Trotz breiter Zustimmung für das Mindestlohngesetz gab fast die Hälfte der FBMA-Umfrageteilnehmer an, ihr Arbeitsalltag habe sich seit der Einführung verschlechtert.

Um einen Eindruck aus der täglichen Praxis zu erhalten, führte die FBMA aktuell eine Mitgliederumfrage unter Führungskräften aus der Hotellerie und Gastronomie durch. Das überraschende Fazit: »Die Einführung des Mindestlohn war richtig«, so lautete die Meinung von 50 Prozent der Befragten. Nur knappe 30 Prozent gaben an, dass die Einführung des Mindestlohns ein Fehler gewesen sei.

Ist die Branche also im Reinen mit dem neuen Gesetz? Nicht ganz: 2/3 der Befragten gaben an, dass die Aufwendungen in den Bereichen Organisation, Personalplanung und Bezahlung deutlich gestiegen sind.
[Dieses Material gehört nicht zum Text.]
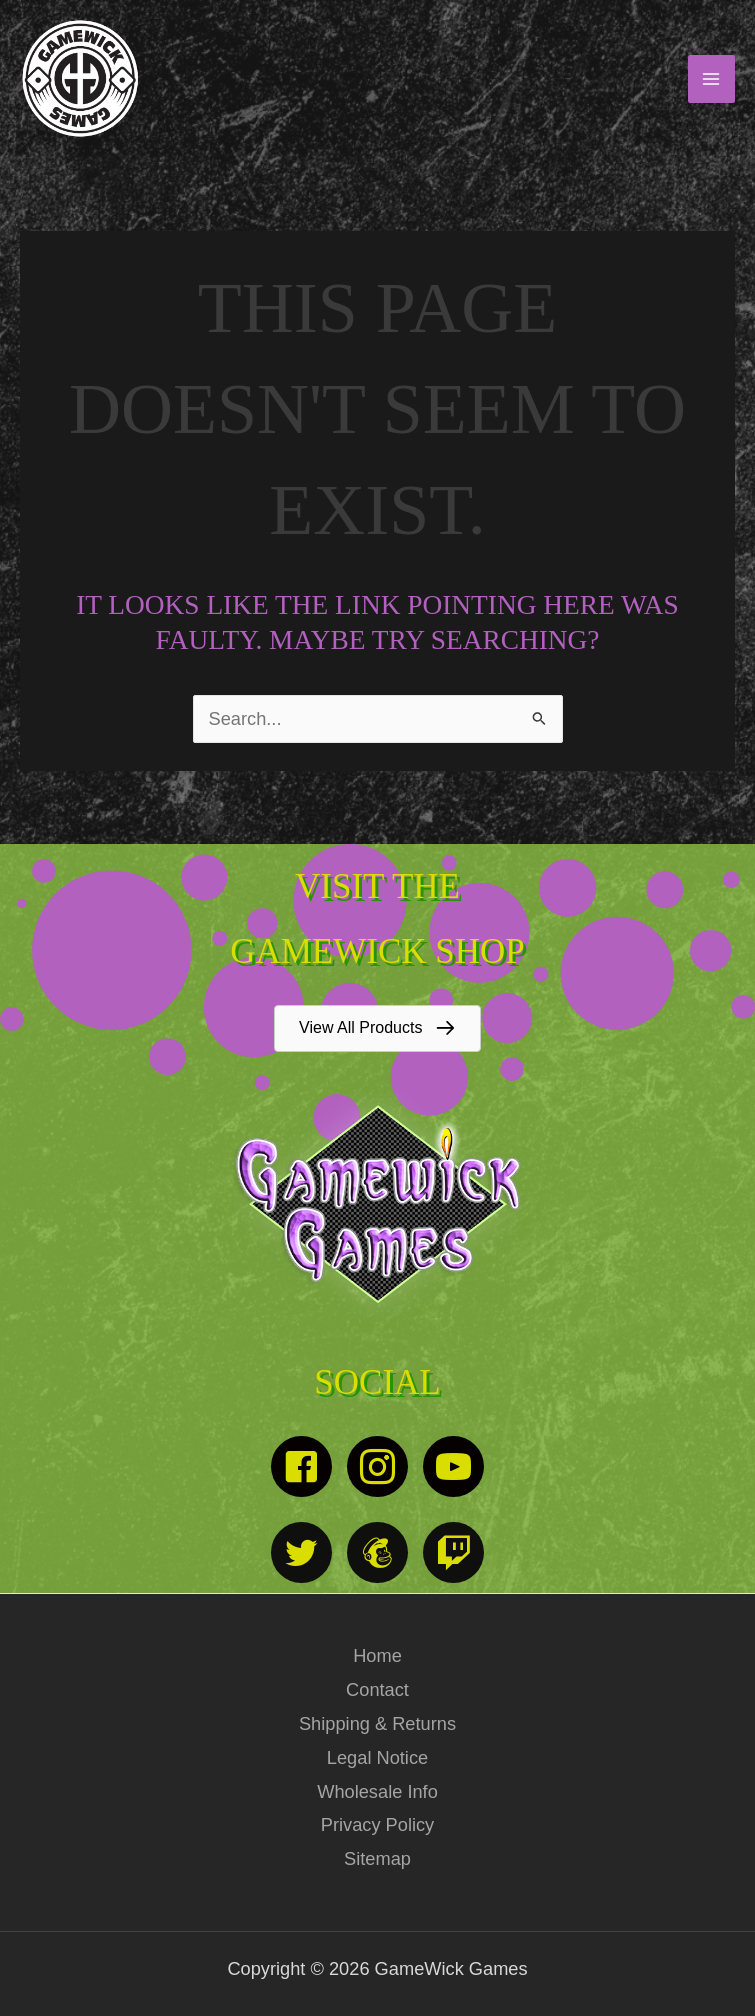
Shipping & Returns (377, 1723)
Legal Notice (377, 1757)
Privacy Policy (377, 1824)
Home (377, 1655)
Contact (377, 1689)
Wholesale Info (377, 1791)
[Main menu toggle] (711, 78)
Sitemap (377, 1858)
Gerade einmal 8,8 Prozent der Betriebe konnten weitermachen wie vor der Gesetzeinführung. Trotz der grundlegenden breiten Zustimmung gab fast die Hälfte (47,1 %) der Umfrageteilnehmer an, dass sich ihr Arbeitsalltag verschlechtert hat.

Ursächlich hierfür ist insbesondere der hohe organisatorische Mehraufwand der Dokumentationspflicht, den über 80 Prozent der Befragten anprangerten. Die Umfrageteilnehmer gaben zudem als Konsequenz aus dem Gesetz an, kompensatorische Maßnahmen wie zusätzliche Ruhetage (6,1 %), verkürzte Öffnungszeiten (36,4 %) oder Preiserhöhungen (57,6 %) eingeführt zu haben. Entsprechend sehen nahezu 2/3 der Führungskräfte aus Hotellerie und Gastronomie dringenden Nachbesserungsbedarf beim Mindestlohngesetz.